College Student Loan Repayment
Student loans are one of the only forms of debt that cannot be discharged in bankruptcy.
They are with you for life – or at least it might seem that way while you are in the midst of repaying college loan debt.
The National Center for Education Statistics has found that half of all college grads have at least $10,000 in student loans when they graduate. If you are one of these statistics, then here are some facts that you need to know about paying back your student loans.
As long as you are in school at least half-time, your loans are in deferment, which means you do not need to make monthly payments. If you have a Perkins or subsidized Stafford Loan, your interest also does not accrue while you are in school.
Once you graduate, leave school, or drop below half-time status, you have a six to nine-month grace period until you must begin repayment. For a Stafford loan, you have a six-month grace period; the grace period for a Perkins loan is nine months. A PLUS Parent Loan generally requires you (or your parents, as the case may be) to start paying back on the loan within 60 days of dispersal.
College Loan Repayment Plans
The standard repayment term for a Stafford, Perkins or PLUS Parent Loan is 10 years. You may defer your loan under exceptional circumstances, such as returning to school, loss of employment or other financial hardship.
If the monthly payments on a 10-year, fixed plan are too steep for you, you can also work with your lender to set up an alternate payment plan, such as:
- Graduated Repayment Plan, which features lower monthly payments at the beginning of the loan term and increases your payments as the term progresses.
- Income-Sensitive Repayment Plan, which adjusts your monthly payments in accordance with your yearly income.
- Extended Repayment Plan, which extends the term of the loan to up to 25 years.

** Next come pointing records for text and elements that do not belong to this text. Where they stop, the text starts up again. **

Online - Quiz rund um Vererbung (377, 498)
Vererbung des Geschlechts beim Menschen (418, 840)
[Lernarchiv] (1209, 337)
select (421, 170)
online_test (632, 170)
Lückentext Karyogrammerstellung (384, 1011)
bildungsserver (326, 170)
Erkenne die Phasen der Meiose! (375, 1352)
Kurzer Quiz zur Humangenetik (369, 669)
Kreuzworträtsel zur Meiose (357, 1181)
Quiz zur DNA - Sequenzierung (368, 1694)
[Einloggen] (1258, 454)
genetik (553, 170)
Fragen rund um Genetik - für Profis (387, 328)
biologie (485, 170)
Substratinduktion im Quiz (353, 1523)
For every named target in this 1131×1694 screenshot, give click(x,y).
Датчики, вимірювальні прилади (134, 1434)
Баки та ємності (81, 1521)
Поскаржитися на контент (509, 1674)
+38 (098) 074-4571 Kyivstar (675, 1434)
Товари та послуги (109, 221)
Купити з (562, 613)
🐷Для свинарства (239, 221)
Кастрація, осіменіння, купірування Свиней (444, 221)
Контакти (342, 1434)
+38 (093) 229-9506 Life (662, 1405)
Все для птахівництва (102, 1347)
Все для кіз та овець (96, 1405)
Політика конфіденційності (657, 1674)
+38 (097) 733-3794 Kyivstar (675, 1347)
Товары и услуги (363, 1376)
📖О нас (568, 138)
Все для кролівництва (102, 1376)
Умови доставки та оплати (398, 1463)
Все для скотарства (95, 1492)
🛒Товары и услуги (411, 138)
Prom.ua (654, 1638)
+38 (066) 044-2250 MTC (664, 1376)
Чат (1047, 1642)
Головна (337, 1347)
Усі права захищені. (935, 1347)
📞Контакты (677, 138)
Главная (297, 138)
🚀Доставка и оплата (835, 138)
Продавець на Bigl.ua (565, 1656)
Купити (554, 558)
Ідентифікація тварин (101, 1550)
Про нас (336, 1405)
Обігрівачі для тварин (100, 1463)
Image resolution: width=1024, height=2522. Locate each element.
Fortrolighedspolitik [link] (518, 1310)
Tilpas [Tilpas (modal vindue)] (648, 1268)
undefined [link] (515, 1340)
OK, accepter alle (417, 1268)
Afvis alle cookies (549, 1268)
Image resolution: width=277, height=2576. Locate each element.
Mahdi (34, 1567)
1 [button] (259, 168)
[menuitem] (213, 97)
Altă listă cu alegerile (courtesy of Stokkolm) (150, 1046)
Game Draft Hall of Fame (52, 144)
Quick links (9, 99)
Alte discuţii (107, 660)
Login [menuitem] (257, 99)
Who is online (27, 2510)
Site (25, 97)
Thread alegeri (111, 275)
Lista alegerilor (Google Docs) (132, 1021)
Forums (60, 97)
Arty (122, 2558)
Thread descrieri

College Loan Forgiveness for Public Service Employees
Congress has recently passed a bill on loan forgiveness for public service employees. Full-time employees in a public service job may have the balance of their loan cancelled once they have made 120 consecutive monthly payments.
Student Loan Consolidation
If you have multiple loans, you signed up for your loan at a relatively high interest rate, or you would like to extend the term of your loan, consolidating your student loans might be a good option for you. A quick way to find out if consolidation will make your monthly payments more manageable is to check with an online loan consolidation calculator. You enter in your type of loan, remaining balance and current rate and learn how consolidation will impact your monthly payments – and the total of your loan including interest.
Student Loan Default
If you fail to make your monthly loan payments, you will be in default. Default comes with serious consequences, including:
- Your wages can be garnished
- You can be being sued
- Your credit rating will be destroyed, making it difficult to be approved for a car loan, mortgage or even rental
While student loans may seem like free money while you’re in college, they are not. You must pay back your loans regularly and in accordance with the terms of your note. If you fail to do so, you will open yourself up to serious legal and financial consequences. Your loans – just like your education – are your responsibility: Both should be taken very seriously!